### Dataset
◆ ◆ ◆ ◆ ◆ ◆ ◆
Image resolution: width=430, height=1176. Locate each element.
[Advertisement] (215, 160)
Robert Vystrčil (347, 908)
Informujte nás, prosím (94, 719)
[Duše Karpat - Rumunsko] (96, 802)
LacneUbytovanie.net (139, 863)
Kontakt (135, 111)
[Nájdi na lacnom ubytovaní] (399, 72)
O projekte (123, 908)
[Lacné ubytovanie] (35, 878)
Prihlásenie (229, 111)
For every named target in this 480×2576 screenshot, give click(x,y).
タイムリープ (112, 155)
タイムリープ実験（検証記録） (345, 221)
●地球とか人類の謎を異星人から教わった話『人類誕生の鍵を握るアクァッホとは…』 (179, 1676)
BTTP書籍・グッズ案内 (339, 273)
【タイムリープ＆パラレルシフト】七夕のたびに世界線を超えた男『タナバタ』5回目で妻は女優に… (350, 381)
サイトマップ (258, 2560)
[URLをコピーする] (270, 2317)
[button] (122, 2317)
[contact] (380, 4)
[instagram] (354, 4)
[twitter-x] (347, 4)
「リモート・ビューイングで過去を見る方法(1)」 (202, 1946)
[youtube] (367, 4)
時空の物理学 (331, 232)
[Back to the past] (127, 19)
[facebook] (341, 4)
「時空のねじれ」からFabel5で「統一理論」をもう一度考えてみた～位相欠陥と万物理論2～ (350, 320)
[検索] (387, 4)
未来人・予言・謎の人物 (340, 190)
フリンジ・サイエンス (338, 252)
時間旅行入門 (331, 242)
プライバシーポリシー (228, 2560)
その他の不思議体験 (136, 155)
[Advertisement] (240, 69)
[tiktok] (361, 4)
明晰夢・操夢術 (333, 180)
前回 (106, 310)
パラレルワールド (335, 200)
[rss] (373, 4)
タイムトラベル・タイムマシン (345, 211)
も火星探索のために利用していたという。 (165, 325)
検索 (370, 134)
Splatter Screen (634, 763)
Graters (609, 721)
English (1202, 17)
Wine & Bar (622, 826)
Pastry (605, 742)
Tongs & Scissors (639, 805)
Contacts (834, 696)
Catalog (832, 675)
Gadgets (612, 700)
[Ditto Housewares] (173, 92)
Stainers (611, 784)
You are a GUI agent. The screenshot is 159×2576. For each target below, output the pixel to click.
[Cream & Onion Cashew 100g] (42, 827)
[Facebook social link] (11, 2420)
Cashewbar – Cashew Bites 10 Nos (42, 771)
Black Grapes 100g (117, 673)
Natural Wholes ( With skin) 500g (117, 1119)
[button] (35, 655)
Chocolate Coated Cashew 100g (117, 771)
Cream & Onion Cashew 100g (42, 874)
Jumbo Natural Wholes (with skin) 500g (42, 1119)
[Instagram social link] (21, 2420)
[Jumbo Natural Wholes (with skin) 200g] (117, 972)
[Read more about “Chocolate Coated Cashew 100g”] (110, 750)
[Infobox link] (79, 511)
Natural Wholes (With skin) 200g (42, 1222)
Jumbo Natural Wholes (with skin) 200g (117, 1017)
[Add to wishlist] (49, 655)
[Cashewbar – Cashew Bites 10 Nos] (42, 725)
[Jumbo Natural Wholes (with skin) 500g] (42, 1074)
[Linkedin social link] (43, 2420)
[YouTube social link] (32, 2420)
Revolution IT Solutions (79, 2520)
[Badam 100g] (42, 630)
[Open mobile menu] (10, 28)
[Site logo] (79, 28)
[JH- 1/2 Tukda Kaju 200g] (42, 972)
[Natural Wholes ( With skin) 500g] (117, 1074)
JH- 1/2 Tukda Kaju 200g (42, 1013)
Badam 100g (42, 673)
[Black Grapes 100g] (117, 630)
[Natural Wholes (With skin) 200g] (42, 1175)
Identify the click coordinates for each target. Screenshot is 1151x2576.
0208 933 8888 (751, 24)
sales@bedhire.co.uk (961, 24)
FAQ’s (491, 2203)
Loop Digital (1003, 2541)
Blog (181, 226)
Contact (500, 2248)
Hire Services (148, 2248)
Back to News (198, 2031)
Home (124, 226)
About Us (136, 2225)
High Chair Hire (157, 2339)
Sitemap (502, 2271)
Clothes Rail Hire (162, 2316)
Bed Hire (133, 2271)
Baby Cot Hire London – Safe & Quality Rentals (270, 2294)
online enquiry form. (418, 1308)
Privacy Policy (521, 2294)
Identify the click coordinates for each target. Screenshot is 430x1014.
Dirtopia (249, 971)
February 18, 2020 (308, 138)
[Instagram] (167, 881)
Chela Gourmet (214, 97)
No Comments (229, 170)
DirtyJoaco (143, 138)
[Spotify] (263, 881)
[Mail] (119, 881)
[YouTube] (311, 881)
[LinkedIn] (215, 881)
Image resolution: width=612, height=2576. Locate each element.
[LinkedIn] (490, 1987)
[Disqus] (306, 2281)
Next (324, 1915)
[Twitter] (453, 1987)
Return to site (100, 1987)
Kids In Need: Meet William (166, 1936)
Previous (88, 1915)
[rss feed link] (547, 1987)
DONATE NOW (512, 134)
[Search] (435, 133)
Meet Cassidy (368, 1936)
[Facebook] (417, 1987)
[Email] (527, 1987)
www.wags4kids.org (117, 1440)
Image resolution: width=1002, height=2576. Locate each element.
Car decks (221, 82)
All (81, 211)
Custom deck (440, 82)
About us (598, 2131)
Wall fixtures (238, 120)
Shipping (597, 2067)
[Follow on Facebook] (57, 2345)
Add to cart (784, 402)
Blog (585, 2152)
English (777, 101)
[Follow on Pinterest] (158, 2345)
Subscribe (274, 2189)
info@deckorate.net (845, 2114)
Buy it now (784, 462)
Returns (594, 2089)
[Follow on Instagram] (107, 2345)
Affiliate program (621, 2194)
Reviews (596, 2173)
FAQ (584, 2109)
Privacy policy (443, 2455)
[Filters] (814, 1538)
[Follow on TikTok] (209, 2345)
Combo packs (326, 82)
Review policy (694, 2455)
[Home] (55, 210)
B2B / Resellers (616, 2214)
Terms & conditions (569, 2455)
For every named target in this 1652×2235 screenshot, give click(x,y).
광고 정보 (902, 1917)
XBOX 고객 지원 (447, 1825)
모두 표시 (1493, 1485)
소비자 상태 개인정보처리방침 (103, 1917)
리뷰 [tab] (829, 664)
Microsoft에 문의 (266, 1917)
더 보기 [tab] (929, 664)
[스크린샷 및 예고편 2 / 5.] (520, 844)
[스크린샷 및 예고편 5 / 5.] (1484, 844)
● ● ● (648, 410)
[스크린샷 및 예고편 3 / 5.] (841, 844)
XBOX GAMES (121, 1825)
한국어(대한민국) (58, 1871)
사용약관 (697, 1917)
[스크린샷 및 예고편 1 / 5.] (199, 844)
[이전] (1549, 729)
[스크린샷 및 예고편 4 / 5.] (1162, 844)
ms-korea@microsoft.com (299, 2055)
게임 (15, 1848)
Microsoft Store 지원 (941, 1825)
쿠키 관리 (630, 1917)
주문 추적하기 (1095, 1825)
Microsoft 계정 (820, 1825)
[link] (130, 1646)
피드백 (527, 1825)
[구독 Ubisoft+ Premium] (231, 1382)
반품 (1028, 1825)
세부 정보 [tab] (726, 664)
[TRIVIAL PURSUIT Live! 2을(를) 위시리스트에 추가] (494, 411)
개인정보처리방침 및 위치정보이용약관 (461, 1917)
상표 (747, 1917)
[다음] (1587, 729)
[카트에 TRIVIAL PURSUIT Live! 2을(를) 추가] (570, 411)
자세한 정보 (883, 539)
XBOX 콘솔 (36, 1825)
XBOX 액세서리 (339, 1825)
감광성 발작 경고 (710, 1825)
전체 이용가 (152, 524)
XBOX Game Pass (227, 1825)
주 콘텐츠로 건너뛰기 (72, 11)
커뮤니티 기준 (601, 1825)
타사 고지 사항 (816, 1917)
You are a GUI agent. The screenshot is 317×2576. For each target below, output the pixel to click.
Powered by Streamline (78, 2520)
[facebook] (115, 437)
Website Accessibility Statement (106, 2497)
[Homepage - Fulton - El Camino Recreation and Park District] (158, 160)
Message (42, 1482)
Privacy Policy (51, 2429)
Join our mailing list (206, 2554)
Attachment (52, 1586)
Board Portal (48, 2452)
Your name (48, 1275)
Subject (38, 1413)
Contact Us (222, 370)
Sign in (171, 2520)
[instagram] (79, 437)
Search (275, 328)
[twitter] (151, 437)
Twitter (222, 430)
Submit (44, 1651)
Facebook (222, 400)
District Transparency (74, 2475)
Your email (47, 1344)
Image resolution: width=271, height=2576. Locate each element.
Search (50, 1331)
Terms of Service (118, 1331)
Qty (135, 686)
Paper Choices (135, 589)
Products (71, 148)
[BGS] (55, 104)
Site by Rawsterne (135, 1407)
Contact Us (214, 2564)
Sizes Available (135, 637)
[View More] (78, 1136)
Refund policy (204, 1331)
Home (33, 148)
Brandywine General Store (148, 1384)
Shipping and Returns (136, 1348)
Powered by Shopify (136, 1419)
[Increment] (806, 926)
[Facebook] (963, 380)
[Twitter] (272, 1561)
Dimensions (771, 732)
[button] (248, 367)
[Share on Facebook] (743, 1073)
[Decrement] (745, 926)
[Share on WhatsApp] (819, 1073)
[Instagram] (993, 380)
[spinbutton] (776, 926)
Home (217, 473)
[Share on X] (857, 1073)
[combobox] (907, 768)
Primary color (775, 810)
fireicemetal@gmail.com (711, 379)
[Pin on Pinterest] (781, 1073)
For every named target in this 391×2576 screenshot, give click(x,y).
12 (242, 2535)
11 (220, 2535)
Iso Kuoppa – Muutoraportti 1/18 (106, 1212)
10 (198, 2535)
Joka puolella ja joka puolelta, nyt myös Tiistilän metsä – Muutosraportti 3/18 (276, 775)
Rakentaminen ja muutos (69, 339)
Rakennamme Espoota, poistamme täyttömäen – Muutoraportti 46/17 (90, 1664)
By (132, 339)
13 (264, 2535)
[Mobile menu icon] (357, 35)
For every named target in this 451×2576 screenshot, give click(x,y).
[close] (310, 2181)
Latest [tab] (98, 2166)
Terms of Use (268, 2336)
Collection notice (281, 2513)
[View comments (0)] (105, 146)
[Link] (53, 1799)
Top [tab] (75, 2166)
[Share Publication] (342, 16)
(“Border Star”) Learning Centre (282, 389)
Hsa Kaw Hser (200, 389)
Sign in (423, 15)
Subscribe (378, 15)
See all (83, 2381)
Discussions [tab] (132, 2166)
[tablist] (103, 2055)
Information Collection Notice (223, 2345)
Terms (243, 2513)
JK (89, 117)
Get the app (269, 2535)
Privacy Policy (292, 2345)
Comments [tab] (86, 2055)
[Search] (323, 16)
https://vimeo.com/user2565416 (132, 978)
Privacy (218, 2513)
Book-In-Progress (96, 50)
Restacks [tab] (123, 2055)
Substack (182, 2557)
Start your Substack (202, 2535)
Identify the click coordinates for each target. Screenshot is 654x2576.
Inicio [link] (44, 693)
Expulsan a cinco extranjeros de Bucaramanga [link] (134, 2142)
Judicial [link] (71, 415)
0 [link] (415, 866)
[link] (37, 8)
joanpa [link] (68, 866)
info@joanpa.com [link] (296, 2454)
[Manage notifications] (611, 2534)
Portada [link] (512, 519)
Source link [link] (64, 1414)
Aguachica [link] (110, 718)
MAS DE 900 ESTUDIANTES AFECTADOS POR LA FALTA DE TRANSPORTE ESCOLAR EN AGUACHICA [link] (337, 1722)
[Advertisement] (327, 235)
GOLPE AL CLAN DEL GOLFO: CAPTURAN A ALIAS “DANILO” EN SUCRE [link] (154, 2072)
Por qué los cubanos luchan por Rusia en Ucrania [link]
◆ ◆ ◆ ◆ ◆ ◆ ◆
Copy out each line of the data above, exactly, if it lies between the line holding "[Follow on TikTok] (209, 2345)" and the line holding "[스크린샷 및 예고편 4 / 5.] (1162, 844)", inclusive; copy no other line.

### Answer to this exercise
[Follow on TikTok] (209, 2345)
Combo packs (326, 82)
Review policy (694, 2455)
[Home] (55, 210)
B2B / Resellers (616, 2214)
Terms & conditions (569, 2455)
For every named target in this 1652×2235 screenshot, give click(x,y).
광고 정보 (902, 1917)
XBOX 고객 지원 (447, 1825)
모두 표시 (1493, 1485)
소비자 상태 개인정보처리방침 (103, 1917)
리뷰 [tab] (829, 664)
Microsoft에 문의 (266, 1917)
더 보기 [tab] (929, 664)
[스크린샷 및 예고편 2 / 5.] (520, 844)
[스크린샷 및 예고편 5 / 5.] (1484, 844)
● ● ● (648, 410)
[스크린샷 및 예고편 3 / 5.] (841, 844)
XBOX GAMES (121, 1825)
한국어(대한민국) (58, 1871)
사용약관 (697, 1917)
[스크린샷 및 예고편 1 / 5.] (199, 844)
[이전] (1549, 729)
[스크린샷 및 예고편 4 / 5.] (1162, 844)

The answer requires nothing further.